On April 1, 2022, Beyond Commerce, Inc. (the ‘Company') entered into a promissory note (the ‘Note') in favor of Discover Growth Fund, LLC (the ‘Lender'), in the aggregate principal amount of $1,200,000 for which the Company received $1,000,000 in cash, reflecting an original issuance discount of 20%, with repayment to be made not later than April 1, 2023. Pursuant to the Note, at any time and from time to time the Lender may, in its sole discretion, subject to certain ownership limitations, convert all or any portion of the then outstanding balance of the Note into shares of the common stock of the Company at a price per share equal to the closing bid price on March 31, 2022. The Note was not registered under the Securities Act of 1933, as amended (the ‘Securities Act'), or the securities laws of any state and was offered and sold in reliance on the exemption from registration afforded by Section 4(a)(2) under the Securities Act.

No general solicitation or general advertising was used in connection with the offering of the Note. The Lender is an ‘accredited investor' as such term is defined in Regulation D promulgated under the Securities Act.

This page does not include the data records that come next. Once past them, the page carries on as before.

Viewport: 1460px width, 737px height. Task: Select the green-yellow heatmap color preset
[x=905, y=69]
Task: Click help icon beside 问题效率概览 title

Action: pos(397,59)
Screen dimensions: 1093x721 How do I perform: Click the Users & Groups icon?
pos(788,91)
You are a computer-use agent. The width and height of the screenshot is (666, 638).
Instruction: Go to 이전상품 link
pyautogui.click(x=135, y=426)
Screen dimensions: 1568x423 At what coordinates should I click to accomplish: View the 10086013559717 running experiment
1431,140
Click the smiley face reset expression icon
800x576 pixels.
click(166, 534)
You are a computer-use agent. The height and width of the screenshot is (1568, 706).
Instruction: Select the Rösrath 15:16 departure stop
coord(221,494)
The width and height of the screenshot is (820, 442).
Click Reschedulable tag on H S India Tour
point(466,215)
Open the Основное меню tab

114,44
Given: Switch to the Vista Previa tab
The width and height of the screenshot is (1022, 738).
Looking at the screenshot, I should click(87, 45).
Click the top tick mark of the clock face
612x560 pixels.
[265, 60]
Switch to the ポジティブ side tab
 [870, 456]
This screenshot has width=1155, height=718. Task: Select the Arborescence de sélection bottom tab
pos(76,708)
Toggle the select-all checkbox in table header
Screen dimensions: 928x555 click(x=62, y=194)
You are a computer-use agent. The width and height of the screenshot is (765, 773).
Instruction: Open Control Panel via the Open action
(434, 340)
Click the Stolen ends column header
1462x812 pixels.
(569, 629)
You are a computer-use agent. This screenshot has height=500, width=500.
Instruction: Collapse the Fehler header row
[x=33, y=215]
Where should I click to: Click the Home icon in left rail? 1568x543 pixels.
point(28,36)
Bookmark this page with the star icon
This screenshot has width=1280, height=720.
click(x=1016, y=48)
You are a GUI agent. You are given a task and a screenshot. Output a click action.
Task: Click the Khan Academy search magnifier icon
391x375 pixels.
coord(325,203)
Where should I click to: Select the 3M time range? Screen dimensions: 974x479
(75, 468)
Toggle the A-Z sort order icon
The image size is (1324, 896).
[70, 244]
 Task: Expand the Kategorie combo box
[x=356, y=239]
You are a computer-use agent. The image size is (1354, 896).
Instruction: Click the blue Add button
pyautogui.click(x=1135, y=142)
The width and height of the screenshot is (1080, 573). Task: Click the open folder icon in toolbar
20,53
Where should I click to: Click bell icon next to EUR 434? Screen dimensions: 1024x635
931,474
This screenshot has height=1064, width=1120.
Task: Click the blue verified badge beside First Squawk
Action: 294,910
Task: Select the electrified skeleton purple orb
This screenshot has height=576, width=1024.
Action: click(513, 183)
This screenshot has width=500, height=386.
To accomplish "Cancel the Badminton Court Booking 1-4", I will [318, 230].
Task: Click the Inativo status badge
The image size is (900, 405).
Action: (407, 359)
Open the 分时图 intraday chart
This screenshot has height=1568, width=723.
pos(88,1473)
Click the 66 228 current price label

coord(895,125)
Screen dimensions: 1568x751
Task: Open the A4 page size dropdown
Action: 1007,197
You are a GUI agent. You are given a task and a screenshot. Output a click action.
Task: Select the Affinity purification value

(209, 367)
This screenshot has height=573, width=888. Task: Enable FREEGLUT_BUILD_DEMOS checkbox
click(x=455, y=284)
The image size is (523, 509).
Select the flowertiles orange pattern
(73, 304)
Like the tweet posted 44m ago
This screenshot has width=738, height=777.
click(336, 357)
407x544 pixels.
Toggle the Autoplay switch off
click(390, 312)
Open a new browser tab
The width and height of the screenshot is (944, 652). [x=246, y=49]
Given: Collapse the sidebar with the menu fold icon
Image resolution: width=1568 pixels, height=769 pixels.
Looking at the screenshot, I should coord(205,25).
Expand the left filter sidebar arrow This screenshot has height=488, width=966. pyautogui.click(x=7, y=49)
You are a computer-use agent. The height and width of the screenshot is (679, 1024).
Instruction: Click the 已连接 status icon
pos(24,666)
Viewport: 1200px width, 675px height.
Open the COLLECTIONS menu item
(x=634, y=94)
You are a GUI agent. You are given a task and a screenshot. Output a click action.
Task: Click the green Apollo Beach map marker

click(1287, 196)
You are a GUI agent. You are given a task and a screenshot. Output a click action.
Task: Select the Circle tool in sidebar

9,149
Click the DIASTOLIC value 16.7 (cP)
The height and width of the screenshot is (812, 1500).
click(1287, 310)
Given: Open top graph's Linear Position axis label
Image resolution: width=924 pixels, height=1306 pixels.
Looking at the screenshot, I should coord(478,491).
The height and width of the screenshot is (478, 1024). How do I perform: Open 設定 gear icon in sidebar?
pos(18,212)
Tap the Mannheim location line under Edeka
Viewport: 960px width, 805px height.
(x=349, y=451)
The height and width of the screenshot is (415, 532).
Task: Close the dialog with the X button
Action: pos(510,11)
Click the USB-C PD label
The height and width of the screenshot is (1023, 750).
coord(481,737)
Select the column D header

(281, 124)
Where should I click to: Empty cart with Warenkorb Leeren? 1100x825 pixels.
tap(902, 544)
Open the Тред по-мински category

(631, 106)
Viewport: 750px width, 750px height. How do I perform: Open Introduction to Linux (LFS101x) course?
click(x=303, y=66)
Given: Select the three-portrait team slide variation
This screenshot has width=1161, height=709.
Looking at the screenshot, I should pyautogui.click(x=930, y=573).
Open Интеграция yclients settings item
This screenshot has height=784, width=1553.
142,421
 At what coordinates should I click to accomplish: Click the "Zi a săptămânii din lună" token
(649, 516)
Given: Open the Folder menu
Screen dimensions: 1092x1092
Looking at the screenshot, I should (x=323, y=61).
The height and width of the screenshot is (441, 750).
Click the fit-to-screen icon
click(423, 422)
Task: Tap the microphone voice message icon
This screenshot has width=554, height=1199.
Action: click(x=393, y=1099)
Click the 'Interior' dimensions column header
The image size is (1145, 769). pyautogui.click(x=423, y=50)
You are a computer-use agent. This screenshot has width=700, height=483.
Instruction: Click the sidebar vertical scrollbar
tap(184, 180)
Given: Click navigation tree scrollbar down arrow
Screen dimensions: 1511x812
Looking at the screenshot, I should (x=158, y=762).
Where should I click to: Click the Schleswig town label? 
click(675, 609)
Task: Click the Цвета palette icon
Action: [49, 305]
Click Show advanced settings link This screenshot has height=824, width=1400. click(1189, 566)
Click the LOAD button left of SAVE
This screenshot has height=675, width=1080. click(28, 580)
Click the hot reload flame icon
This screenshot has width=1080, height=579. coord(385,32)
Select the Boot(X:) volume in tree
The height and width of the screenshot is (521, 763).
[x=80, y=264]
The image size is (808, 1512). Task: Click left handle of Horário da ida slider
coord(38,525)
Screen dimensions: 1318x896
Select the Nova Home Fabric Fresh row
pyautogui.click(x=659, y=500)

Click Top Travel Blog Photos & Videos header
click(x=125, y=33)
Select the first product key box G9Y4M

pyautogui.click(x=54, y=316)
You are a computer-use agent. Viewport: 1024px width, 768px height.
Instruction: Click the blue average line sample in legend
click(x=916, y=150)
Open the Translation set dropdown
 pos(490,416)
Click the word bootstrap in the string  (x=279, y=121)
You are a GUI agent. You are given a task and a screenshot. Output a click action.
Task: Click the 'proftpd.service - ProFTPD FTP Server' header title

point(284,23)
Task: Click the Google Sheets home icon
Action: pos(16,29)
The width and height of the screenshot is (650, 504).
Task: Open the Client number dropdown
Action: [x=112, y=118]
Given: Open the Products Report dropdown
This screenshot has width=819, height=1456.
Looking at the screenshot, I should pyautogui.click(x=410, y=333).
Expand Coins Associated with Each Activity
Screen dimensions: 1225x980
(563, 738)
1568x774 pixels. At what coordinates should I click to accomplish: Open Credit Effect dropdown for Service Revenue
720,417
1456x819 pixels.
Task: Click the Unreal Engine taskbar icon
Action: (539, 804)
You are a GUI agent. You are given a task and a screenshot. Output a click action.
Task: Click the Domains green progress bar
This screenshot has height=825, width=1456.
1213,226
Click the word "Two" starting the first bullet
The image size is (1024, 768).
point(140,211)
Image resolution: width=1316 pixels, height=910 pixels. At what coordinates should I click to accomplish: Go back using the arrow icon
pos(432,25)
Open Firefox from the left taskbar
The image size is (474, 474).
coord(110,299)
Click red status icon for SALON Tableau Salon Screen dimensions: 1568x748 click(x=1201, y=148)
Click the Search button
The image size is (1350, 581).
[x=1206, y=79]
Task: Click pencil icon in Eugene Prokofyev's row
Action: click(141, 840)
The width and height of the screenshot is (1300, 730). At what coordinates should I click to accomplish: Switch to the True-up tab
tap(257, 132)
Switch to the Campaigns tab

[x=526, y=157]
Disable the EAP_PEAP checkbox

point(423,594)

This Current Report on Form 8-K shall not constitute an offer to sell or the solicitation of an offer to buy, nor shall such securities be offered or sold in the United States absent registration or an applicable exemption from the registration requirements.

The Company disclosed to the Lender, and the Lender acknowledged, that the shares underlying the Note may not be sold unless they are registered under the Securities Act or unless an exemption from registration is available.